A lo largo de 8000 años, desde la domesticación de los animales, el hombre ha ido desarrollando modelos ganaderos que, basados en un manejo y en una alimentación dados, le han permitido sacar el mayor provecho posible, en una zona concreta, de ciertas especies. Sin embargo, ha sido en las últimas décadas, en los países más desarrollados, donde se ha puesto un especial interés en perfeccionar sistemas de explotación cada vez más intensivos que, optimizando los recursos, logran alcanzar altísimos niveles productivos. Con el fin de incrementar la productividad de los animales, los investigadores se han basado en la siguiente ecuación:
Fenotipo = Genotipo + Ambiente
Mediante modificaciones en el ambiente (alimentación, manejo, instalaciones, condiciones de temperatura, humedad, viento, etc...), se pretendía ver el efecto de éstas sobre el fenotipo es decir sobre la producción, en nuestro caso, kilogramos de leche o huevos puestos. No obstante, operando de este modo, se comete inevitablemente un error.
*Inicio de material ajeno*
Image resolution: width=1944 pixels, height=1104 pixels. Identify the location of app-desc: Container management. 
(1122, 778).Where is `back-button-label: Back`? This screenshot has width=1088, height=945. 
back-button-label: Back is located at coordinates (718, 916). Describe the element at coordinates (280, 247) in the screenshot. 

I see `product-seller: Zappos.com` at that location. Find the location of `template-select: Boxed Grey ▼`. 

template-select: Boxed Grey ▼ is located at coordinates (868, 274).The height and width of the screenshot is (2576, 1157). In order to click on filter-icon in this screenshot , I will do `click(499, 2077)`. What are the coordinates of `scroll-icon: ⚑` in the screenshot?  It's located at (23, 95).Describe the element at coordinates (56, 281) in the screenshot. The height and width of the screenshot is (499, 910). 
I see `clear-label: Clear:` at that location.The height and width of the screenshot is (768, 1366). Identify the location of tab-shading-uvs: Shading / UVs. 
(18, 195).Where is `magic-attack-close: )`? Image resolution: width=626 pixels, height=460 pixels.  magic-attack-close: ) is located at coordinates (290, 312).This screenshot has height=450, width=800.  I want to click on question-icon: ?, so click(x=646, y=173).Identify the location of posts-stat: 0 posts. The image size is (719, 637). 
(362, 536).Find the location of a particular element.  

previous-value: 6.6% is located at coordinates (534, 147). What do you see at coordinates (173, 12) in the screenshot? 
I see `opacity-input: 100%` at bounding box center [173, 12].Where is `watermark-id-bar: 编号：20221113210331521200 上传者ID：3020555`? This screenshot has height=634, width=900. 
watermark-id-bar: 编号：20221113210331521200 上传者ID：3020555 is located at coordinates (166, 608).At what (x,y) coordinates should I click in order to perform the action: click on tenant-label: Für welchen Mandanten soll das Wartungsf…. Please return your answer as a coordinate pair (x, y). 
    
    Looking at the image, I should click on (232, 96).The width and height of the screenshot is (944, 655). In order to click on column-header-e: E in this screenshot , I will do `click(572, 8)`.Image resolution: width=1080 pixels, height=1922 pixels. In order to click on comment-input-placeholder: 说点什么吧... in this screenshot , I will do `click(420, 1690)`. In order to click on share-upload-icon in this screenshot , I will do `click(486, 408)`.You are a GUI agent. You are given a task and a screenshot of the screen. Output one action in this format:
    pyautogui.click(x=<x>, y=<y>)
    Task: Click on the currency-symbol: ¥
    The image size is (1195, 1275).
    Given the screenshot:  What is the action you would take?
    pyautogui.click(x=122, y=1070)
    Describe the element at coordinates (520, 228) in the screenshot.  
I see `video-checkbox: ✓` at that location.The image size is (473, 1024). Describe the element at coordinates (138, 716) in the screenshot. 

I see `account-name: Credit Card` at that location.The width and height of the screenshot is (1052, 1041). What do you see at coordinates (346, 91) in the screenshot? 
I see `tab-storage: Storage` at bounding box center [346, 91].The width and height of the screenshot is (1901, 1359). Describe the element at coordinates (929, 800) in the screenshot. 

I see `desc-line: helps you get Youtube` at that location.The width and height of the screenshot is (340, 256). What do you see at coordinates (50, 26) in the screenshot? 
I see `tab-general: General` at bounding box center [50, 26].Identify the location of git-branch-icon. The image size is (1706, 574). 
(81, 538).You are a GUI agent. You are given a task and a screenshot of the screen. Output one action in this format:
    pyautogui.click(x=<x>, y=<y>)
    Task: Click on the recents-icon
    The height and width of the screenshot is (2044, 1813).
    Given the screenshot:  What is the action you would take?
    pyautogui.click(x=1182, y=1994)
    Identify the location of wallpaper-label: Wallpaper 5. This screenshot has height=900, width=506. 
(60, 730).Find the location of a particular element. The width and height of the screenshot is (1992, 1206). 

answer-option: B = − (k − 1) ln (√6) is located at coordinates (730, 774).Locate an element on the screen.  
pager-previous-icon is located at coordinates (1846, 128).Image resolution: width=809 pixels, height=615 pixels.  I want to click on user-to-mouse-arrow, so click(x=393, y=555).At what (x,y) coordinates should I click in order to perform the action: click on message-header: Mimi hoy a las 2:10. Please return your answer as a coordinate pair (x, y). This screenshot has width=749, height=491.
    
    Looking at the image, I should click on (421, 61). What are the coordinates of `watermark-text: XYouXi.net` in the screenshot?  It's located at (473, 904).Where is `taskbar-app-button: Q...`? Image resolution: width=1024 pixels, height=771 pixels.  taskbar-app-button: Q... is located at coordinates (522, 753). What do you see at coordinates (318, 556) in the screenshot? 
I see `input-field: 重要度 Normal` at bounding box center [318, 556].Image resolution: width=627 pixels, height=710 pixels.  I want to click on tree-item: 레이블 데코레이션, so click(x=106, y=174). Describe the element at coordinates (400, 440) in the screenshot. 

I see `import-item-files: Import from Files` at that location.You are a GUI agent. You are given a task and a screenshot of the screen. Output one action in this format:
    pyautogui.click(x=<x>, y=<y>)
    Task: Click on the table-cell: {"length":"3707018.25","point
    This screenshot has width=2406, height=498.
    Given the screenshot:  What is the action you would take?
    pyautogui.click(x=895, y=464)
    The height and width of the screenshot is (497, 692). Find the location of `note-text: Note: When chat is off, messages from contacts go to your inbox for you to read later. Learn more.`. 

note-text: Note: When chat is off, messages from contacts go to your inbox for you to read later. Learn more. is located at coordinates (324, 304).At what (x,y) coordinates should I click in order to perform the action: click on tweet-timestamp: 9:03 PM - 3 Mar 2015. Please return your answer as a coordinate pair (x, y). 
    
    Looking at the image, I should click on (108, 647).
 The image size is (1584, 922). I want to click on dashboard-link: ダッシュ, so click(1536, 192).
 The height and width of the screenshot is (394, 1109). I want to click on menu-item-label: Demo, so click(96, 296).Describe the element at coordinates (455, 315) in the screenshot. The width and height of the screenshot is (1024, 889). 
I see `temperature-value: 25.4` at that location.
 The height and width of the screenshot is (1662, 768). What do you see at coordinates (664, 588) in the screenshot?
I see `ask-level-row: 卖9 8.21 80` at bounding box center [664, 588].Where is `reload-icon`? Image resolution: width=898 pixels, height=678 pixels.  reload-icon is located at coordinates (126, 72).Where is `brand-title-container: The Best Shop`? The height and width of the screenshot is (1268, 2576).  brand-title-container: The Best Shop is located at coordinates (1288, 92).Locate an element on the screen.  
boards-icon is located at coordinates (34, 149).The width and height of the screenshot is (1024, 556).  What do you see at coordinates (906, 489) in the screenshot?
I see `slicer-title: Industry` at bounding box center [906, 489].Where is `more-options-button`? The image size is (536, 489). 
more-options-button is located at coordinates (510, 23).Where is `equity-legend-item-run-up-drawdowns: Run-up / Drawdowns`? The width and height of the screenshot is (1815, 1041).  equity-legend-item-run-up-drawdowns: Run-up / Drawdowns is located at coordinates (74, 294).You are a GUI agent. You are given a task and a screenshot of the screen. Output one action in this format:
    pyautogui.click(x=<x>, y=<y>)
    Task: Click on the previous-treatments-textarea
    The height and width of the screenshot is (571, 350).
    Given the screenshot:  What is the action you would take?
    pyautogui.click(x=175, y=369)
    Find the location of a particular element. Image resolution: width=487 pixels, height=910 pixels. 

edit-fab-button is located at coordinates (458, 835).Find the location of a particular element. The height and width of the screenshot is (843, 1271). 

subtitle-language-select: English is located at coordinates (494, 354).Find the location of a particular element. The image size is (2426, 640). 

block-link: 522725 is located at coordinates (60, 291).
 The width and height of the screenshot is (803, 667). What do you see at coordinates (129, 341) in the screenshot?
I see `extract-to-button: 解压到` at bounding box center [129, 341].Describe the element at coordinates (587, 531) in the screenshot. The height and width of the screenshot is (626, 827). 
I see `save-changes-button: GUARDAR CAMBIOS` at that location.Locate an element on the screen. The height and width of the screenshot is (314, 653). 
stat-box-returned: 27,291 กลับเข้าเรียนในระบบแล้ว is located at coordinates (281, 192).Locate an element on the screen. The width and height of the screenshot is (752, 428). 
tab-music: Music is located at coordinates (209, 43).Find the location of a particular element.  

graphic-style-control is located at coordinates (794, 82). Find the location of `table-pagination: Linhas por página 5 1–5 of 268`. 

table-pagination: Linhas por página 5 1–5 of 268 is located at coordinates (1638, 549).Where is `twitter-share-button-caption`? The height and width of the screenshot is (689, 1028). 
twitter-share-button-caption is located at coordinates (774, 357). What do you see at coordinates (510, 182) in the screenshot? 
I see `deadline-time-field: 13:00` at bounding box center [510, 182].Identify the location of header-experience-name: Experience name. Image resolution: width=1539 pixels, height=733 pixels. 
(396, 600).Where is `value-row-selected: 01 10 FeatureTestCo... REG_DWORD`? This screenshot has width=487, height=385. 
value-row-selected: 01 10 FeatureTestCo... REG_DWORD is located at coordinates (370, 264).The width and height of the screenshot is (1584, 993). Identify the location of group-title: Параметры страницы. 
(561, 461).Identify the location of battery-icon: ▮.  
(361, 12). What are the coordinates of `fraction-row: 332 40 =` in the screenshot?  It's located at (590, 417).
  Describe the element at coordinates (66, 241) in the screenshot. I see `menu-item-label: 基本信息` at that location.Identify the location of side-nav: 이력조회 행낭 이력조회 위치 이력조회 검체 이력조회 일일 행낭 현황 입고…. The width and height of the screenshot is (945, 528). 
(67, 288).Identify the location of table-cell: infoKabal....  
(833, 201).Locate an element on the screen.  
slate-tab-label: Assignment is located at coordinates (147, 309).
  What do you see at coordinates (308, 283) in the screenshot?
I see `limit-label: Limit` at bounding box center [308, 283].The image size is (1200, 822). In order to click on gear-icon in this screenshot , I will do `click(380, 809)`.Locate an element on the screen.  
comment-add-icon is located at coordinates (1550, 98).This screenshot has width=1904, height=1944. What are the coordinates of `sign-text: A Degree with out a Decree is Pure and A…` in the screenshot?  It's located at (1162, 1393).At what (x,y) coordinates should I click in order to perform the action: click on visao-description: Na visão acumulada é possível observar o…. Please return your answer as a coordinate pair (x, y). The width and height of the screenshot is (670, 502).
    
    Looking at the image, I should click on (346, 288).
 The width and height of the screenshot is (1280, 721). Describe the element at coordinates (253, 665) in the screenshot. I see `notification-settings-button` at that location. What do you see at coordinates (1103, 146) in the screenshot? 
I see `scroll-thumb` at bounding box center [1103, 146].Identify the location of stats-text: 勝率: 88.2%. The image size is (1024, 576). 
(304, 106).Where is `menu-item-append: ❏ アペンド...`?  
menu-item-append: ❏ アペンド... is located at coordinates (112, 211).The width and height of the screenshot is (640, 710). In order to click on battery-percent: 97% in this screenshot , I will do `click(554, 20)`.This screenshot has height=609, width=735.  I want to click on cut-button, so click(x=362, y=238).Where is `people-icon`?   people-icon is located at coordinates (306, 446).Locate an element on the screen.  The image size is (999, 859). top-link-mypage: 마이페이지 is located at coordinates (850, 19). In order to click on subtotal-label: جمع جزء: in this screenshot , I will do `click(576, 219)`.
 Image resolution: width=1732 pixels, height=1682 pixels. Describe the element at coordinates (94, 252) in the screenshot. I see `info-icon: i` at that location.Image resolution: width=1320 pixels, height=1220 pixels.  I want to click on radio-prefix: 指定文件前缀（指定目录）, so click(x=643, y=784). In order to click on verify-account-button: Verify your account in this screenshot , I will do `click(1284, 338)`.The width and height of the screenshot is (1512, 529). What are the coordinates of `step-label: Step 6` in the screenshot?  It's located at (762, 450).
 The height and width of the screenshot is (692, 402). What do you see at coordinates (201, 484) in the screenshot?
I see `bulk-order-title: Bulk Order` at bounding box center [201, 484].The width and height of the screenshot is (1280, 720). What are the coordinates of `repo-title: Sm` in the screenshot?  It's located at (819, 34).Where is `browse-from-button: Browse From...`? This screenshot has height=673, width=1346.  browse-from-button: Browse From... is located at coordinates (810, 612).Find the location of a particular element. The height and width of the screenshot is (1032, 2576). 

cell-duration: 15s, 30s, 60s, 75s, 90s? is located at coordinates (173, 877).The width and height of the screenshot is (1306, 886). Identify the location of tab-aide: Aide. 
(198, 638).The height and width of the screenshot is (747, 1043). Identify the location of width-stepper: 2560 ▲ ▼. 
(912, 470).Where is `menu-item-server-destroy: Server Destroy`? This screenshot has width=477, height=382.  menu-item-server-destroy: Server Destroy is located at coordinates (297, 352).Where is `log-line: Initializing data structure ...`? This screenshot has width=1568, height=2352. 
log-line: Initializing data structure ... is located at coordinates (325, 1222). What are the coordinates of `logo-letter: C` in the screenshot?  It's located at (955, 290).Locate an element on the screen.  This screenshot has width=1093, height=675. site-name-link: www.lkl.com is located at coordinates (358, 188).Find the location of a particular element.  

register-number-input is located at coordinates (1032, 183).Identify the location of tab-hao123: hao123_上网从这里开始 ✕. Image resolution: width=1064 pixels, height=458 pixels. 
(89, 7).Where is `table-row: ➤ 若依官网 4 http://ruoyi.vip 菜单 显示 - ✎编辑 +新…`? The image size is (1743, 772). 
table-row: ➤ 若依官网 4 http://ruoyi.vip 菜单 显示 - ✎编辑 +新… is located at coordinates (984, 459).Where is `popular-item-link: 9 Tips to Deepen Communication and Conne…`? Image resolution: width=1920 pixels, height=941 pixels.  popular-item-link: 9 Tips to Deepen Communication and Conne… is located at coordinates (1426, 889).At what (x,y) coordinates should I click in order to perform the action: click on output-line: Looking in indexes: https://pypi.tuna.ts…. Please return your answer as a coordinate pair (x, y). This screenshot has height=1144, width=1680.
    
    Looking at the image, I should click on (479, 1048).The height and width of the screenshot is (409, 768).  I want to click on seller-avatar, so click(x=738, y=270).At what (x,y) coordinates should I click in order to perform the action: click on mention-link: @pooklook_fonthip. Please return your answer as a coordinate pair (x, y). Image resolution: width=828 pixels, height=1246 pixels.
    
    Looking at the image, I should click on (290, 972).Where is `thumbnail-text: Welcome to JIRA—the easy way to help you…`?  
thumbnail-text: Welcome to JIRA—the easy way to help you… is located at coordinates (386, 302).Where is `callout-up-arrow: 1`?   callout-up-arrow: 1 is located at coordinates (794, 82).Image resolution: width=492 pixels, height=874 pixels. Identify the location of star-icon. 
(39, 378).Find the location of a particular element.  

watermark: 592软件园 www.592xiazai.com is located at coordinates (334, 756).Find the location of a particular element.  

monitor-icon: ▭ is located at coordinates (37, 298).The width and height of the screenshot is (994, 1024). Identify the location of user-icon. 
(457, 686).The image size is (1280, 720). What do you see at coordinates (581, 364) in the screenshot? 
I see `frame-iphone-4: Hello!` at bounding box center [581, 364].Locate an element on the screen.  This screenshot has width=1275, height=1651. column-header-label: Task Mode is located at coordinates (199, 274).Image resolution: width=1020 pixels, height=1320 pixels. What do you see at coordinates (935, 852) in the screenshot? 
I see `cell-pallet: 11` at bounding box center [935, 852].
No todos los animales reaccionan de la misma manera ante un determinado alimento debido en gran parte a su particular dotación genética. En efecto, como nos indica la ecuación, el genotipo tiene una repercusión directa sobre el fenotipo. Aunque pequeñas, las diferencias en el acervo genético entre animales de una misma raza, y aún más entre animales de la misma especie pero de distinta raza, hacen que las condiciones ambientales o la composición del alimento no influyan de forma idéntica sobre la producción de los animales.
Llegados a este punto caben dos posibilidades para mitigar la variabilidad fenotípica debida al genotipo: 1º/ Tender hacia el mismo genotipo en todos los animales de la explotación. Ya sea uniformando lo más posible cada raza o bien recurriendo a la clonación de animales.